Redis Replication Issues

July 5, 2018 6-minute read

Redis Replication Issue

Redis master-slave replication is one way to make our data more Robust and available, but everything has its own issue. In this document, we walk-through every replication problem and find a proper solution by addressing related configuration.

Truth or Dare ?!

Bad beginning :D, what if you set up your Redis server on the virtual environment with a low-speed SAN-storage and fiber-optic network, I mean 10GB network bandwidth and 7200RPM hard drive. In that case, you have dared to do this so I’ll tell you the truth you will suffer multiple master-slave disconnections during every BGSAVE,High Slave request or high request to master !!! so what is the solution for this: OK, here’s you and Diskless Replication !!!

Here is some definition about Redis diskless-replication: The Redis master creates a new process that directly writes the RDB file to slave sockets, without touching the disk at all. With disk-backed replication, while the RDB file is generated, more slaves can be queued and served with the RDB file as soon as the current child producing the RDB file finishes its work. With diskless replication instead once the transfer starts, new slaves arriving will be queued and a new transfer will start when the current one terminates.

When diskless replication is used, the master waits a configurable amount of time (in seconds) before starting the transfer in the hope that multiple slaves will arrive and the transfer can be parallelized.

With slow disks and fast (large bandwidth) networks, diskless replication works better.

repl-diskless-sync no

When diskless replication is enabled, it is possible to configure the delay the server waits in order to spawn the child that transfers the RDB via socket to the slaves.

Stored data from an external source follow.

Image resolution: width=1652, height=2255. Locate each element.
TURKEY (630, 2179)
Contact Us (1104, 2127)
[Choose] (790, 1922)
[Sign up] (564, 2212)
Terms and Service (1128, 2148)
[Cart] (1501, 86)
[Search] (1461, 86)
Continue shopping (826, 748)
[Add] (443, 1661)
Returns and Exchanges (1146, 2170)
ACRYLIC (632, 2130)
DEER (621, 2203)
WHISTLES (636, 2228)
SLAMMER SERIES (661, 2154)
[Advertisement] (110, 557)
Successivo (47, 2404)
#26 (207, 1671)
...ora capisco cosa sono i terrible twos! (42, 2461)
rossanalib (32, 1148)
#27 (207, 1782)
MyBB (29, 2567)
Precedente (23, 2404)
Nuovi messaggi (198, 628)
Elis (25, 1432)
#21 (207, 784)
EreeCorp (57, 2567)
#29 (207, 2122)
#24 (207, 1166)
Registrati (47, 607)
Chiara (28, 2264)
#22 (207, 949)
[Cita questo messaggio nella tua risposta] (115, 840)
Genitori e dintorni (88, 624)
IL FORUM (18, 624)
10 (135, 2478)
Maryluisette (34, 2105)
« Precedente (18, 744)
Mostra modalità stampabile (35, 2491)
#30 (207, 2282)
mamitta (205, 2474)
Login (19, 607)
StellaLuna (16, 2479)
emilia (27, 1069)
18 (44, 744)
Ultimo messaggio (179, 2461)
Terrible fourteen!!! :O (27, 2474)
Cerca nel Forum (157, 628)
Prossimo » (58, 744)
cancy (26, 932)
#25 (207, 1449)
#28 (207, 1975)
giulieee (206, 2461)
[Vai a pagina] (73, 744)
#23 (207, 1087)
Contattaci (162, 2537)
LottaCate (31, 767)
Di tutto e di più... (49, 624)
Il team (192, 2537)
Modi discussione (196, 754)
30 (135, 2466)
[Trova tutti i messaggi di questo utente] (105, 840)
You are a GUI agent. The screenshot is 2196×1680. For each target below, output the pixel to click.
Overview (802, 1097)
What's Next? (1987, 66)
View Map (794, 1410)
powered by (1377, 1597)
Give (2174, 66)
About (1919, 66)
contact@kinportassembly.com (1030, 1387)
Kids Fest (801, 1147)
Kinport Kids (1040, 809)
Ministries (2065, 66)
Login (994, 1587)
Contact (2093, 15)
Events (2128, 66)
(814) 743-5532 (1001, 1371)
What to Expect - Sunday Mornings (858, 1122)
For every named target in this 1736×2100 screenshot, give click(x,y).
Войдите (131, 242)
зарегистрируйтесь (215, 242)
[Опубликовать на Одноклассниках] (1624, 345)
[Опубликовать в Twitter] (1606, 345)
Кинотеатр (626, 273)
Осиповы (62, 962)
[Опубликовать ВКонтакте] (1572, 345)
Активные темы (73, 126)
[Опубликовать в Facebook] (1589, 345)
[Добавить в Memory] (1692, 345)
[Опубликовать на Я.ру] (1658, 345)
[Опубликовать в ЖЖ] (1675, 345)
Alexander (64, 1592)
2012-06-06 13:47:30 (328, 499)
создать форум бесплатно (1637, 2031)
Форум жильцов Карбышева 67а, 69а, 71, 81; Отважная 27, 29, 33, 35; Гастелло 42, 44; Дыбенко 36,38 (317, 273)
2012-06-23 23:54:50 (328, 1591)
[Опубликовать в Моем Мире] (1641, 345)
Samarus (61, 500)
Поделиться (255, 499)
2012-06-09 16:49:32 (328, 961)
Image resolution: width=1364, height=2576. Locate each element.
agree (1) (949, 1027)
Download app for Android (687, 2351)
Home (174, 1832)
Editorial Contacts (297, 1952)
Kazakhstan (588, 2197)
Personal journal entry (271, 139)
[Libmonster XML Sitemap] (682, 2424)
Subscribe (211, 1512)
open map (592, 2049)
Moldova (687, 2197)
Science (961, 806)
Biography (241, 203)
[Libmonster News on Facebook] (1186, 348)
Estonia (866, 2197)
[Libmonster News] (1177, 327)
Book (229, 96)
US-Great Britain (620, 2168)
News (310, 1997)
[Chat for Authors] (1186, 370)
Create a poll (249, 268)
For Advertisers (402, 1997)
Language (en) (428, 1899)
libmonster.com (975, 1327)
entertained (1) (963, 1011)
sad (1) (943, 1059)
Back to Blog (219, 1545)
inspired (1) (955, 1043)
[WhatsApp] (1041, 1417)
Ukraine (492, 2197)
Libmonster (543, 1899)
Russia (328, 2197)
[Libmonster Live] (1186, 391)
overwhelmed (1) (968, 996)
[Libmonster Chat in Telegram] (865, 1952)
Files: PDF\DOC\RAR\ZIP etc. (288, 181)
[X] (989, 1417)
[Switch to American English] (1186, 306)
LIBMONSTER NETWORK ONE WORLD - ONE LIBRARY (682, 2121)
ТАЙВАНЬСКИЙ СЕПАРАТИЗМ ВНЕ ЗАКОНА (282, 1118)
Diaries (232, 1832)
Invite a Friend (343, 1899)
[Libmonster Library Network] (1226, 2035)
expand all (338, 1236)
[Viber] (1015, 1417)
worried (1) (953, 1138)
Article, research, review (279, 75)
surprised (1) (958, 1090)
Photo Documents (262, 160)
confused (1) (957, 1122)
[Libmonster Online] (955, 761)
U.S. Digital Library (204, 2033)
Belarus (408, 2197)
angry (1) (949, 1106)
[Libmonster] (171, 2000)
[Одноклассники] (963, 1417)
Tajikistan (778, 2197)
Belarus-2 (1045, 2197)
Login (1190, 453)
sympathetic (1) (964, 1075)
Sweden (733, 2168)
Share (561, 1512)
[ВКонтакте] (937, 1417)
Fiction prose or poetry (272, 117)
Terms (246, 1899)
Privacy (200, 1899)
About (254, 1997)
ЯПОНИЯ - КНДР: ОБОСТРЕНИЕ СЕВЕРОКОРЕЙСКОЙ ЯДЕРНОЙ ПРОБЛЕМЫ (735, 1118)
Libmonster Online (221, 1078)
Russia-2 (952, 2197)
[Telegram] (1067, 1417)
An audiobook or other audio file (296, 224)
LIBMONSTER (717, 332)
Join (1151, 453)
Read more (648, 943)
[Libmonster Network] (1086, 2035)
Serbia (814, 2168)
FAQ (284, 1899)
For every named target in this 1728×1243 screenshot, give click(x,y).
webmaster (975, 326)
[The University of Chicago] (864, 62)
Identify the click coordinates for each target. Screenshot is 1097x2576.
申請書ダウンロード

This is important since once the transfer starts, it is not possible to serve new slaves arriving, that will be queued for the next RDB transfer, so the server waits for a delay in order to let more slaves arrive.

The delay is specified in seconds, and by default is 5 seconds. To disable it entirely just set it to 0 seconds and the transfer will start ASAP.

Repl-diskless-sync-delay 5

Ok, the last section we see diskless replication but here is a problem, this feature is EXPERIMENTAL CURRENTLY so if you are using Redis in your production it’s not a good idea to bring it on(For now). So we must tune Redis server without this awesome feature, that brings us here.

Rules meant to broke and Default values meant to change!

When you install Redis and start it, you are using a default setting such as SNAPSHOTTING, LOGGING or REPLICATION. Everything while be happy ever after till you face with a loaded gun !!! Yep, when using Redis with the default configuration in a production environment it’s like a loaded gun. Most of these options must change and depends on your environment, so we walk-through some of this option that related to replication!!!

repl-ping-slave-period 10

Slaves send PINGs to the server in a predefined interval. It’s possible to change this interval with the repl_ping_slave_period option. The default value is 10 seconds. Make sure you have set this item properly that may cause of broken master-slave connection in a high tense environment If a master is weak on the process unit or slow hard drive is used set this value a little higher could be a good decision.

repl-timeout 60

Timeout, what ??? Yes, everything has a beginning and an end, do you remember it? So slave ping master in defined interval’s and master replied it with ACK, so what if slave won’t send ping or master did not send ACK ?? This means the connection is broken but maybe it’s some short network issue that takes 2 minute long. What do we have to do? Simply replication timeout default value is set to 60 seconds, this means when the slave or master cant reply to each other in 1 minute, the connection is broke. It is important to make sure that this value is greater than the value specified for repl-ping-slave-period otherwise a timeout will be detected every time there is low traffic between the master and the slave. This option has direct interaction with backlog and ping interval When in a specific interval slave ping master and check master availability if the master were in bad shape and have lots of requests that can’t handle ping-ack, putting up this timeout might be a good idea. Another reason to see why this option is relevant to backlog is when timeout reached and still master server unable send ACK to slave, which become broken connection and partial sync data will be stored from the last synchronisation, if master/slave be able to reply replication ping before backlog being full then partial sync will be run, in any condition that disconnection take longer then that backlog size be overload full sync will require look at this picture, ring any bells?

redis-master :

Redis Master

redis-slave:

Redis Slave

The following option sets the replication timeout for:

Bulk transfer I/O during SYNC, from the point of view of a slave.
Master timeout from the point of view of slaves (data, pings).
Slave timeout from the point of view of masters (REPLCONF ACK pings).

repl-backlog-size 1mb

Redis Default Backlog

Set the replication backlog size. The backlog is a buffer that accumulates slave data when slaves are disconnected for some time, so that when a slave wants to reconnect again, often a full resync is not needed, but a partial resync is enough, just passing the portion of data the slave missed while disconnected.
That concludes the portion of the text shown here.